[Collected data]
== Segment start ==

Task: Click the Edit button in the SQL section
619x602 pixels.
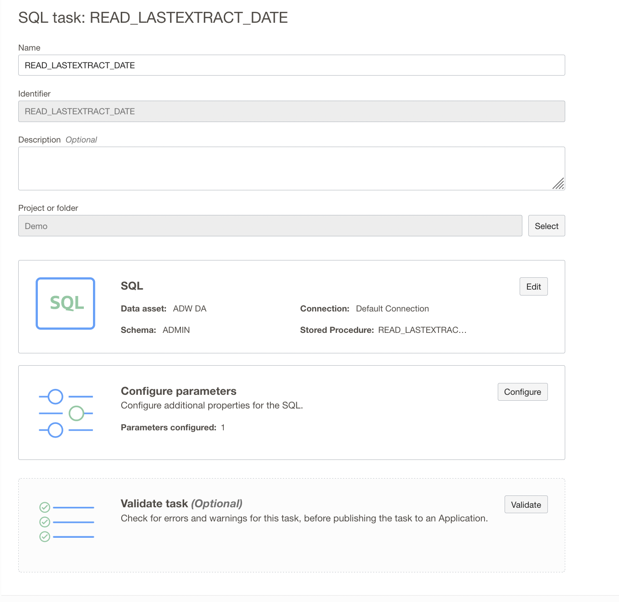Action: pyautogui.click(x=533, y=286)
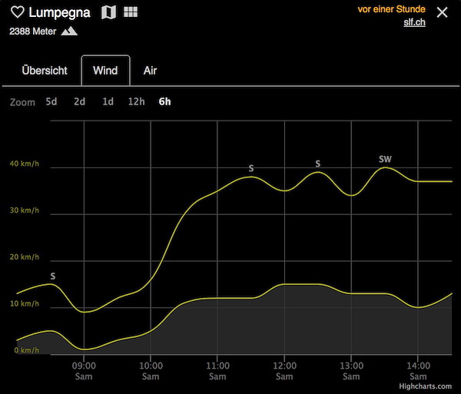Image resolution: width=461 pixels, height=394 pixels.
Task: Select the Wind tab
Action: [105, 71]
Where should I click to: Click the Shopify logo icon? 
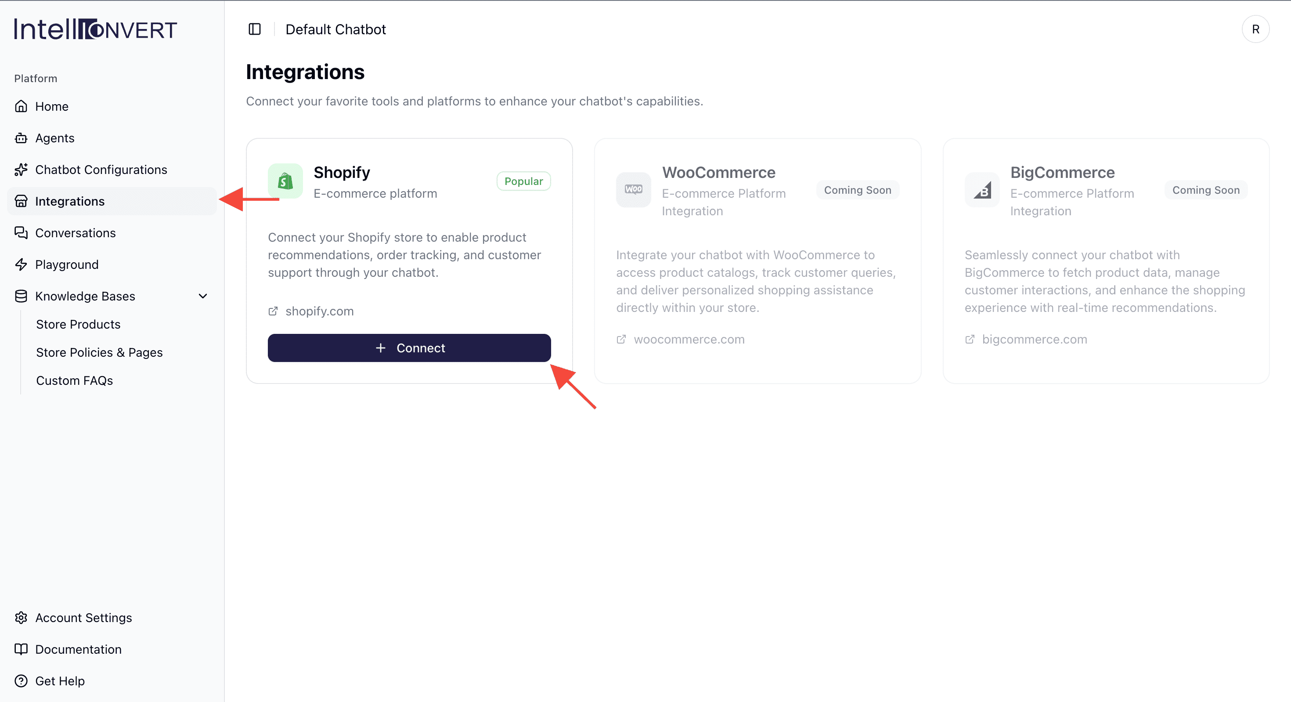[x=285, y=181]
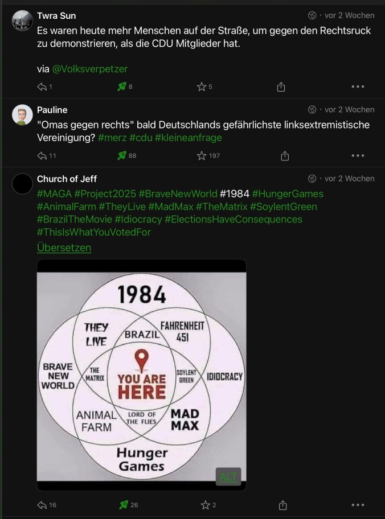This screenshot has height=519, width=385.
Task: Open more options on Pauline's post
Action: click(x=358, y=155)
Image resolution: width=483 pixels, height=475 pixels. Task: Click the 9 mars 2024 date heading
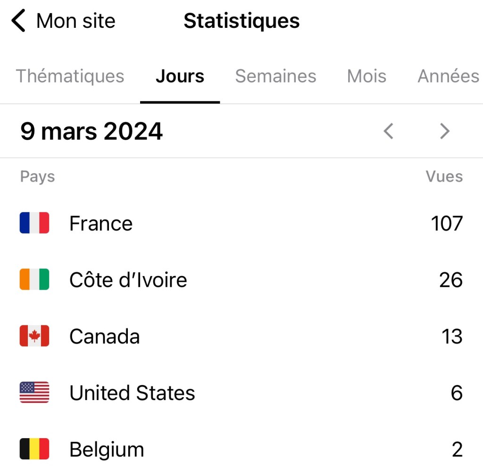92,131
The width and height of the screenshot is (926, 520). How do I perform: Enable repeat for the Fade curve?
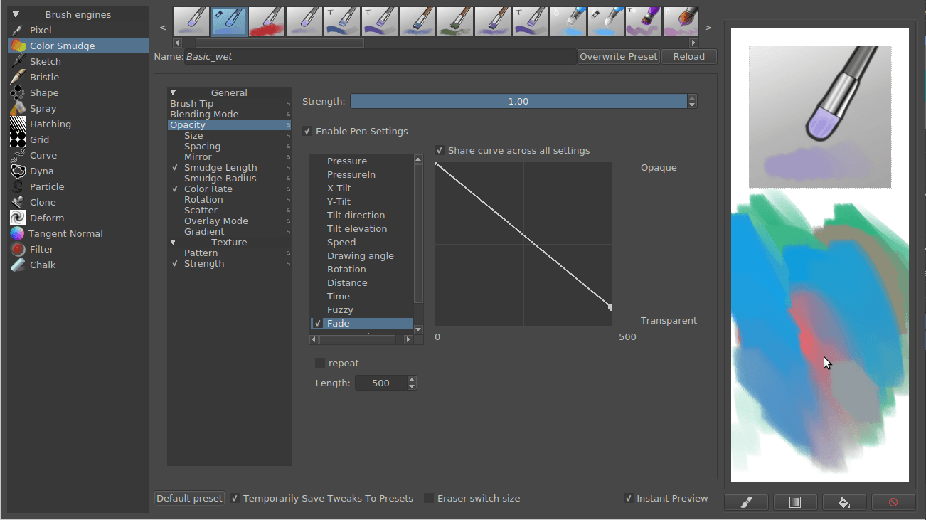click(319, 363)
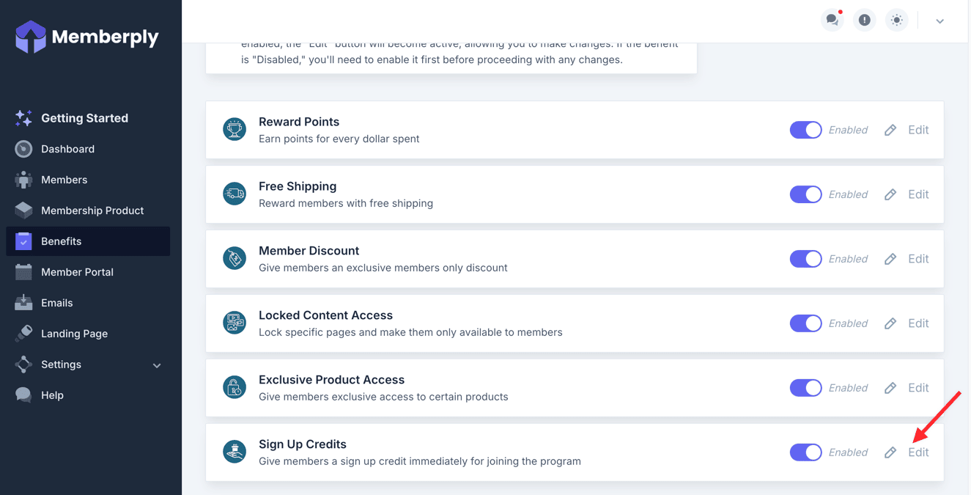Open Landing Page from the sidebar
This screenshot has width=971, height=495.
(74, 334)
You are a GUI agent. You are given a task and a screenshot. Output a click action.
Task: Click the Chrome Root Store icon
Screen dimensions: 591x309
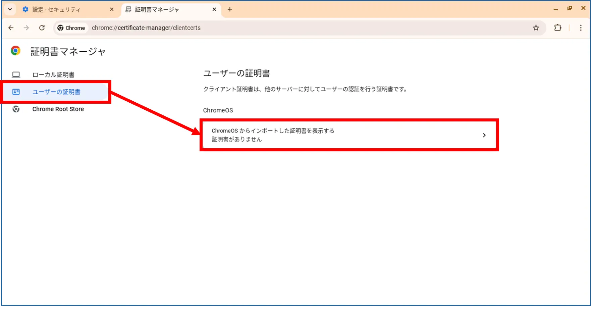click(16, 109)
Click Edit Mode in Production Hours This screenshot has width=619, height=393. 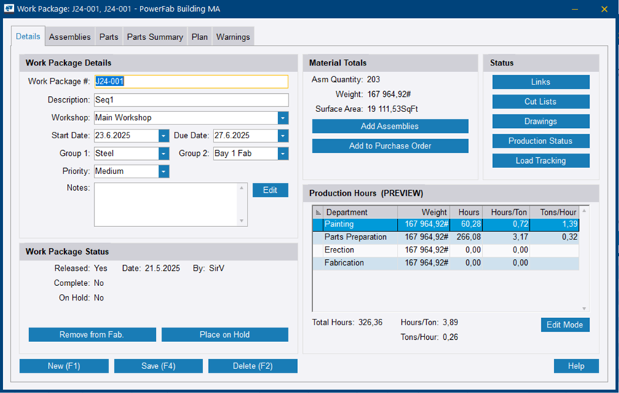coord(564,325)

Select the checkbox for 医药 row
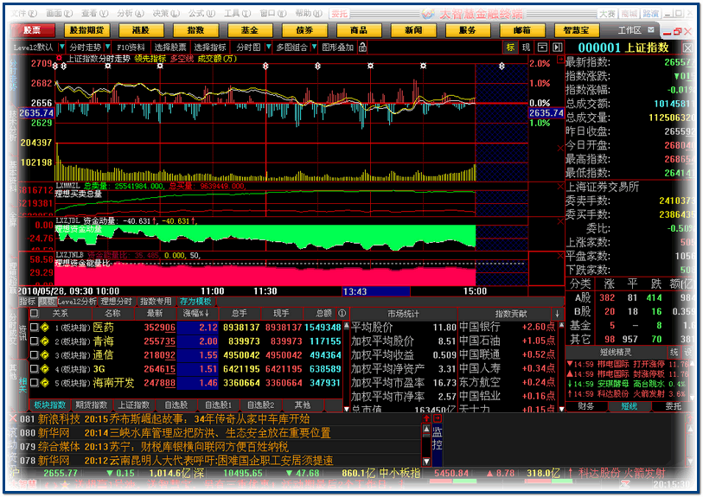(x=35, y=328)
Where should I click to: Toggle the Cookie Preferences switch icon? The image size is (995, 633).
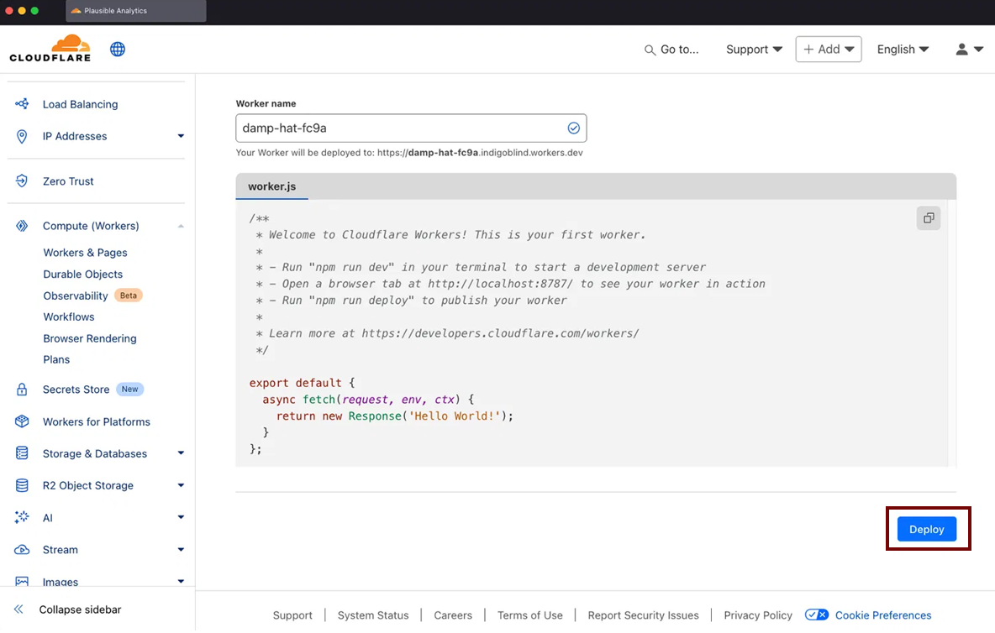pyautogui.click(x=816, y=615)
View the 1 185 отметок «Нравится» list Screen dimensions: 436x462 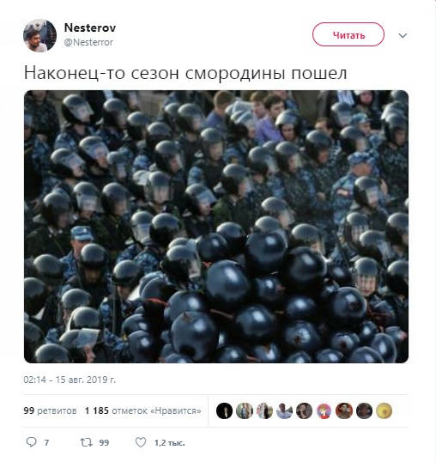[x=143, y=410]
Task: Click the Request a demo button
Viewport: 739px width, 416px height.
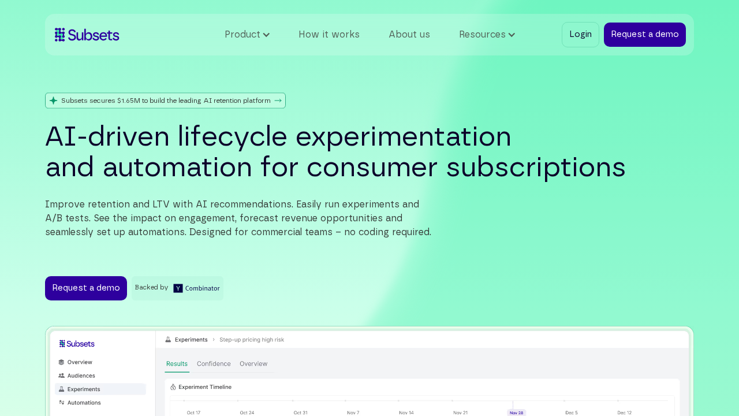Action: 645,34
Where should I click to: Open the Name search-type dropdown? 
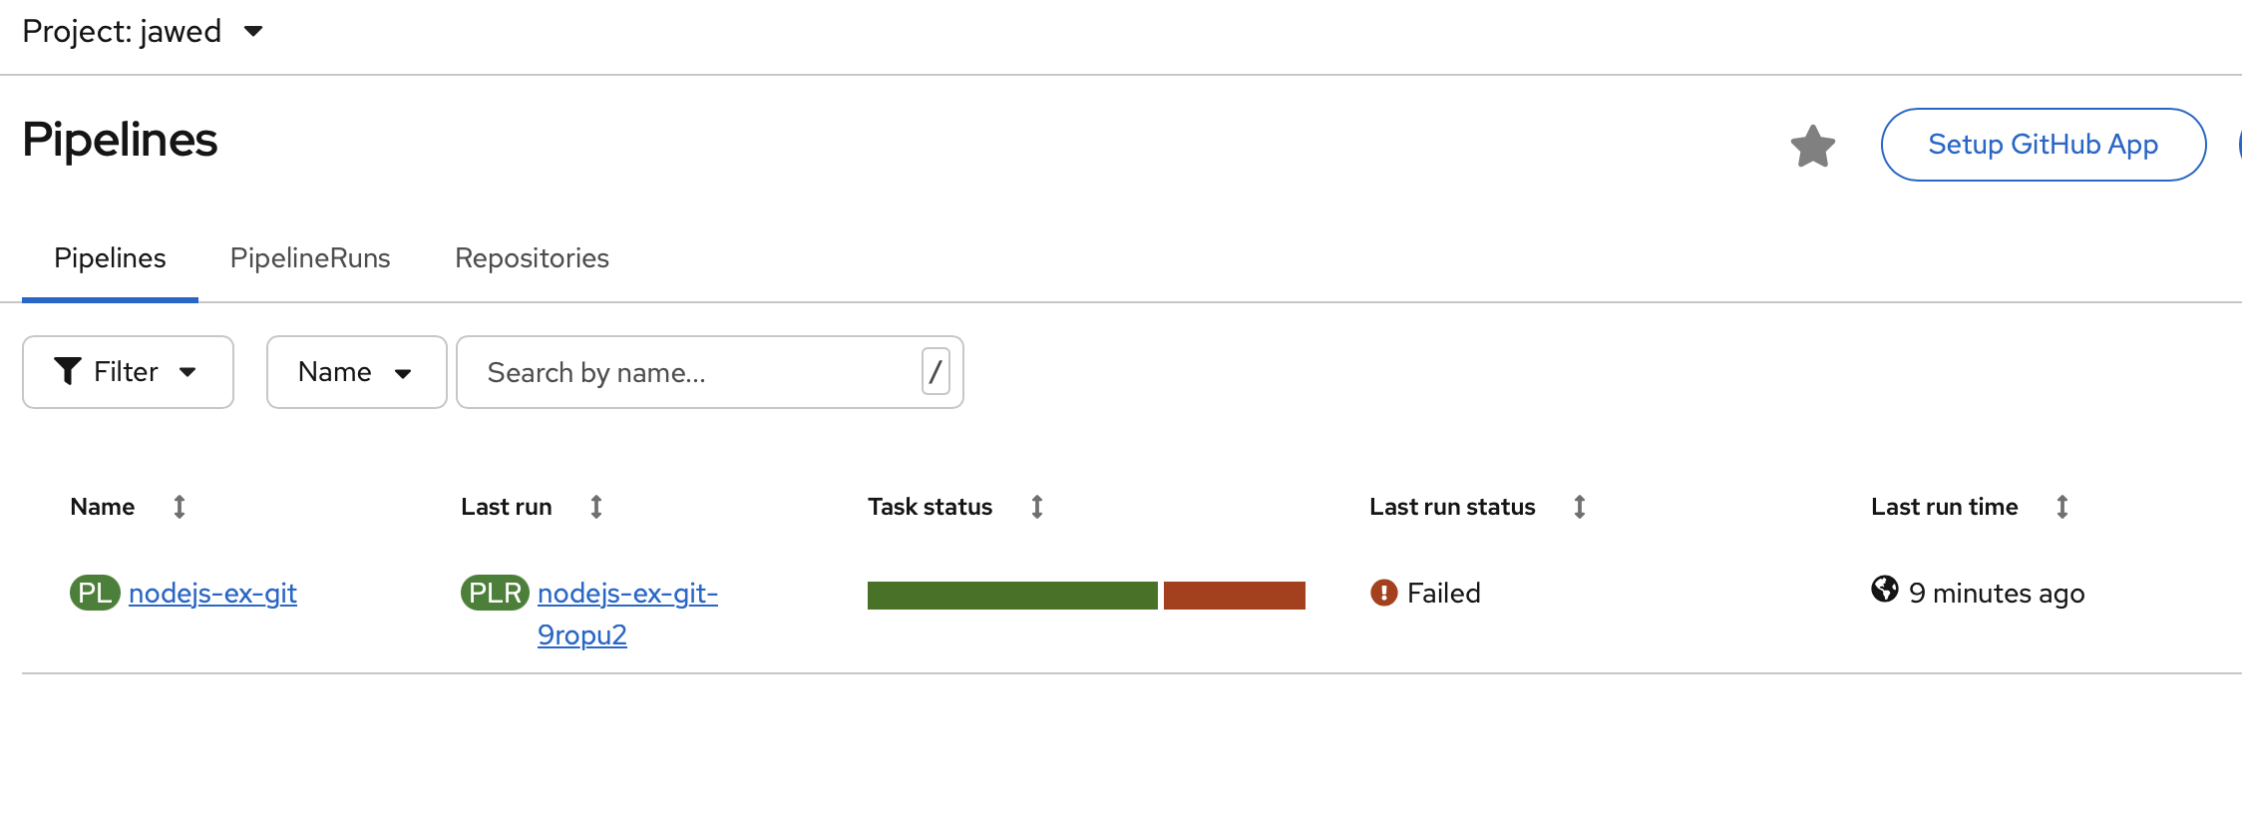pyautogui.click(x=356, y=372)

== Segment end ==

- **Work item**
Every line above that includes the string "button" needs to be copied.

- **Expected answer**
Task: Click the Edit button in the SQL section
Task: Click the Request a demo button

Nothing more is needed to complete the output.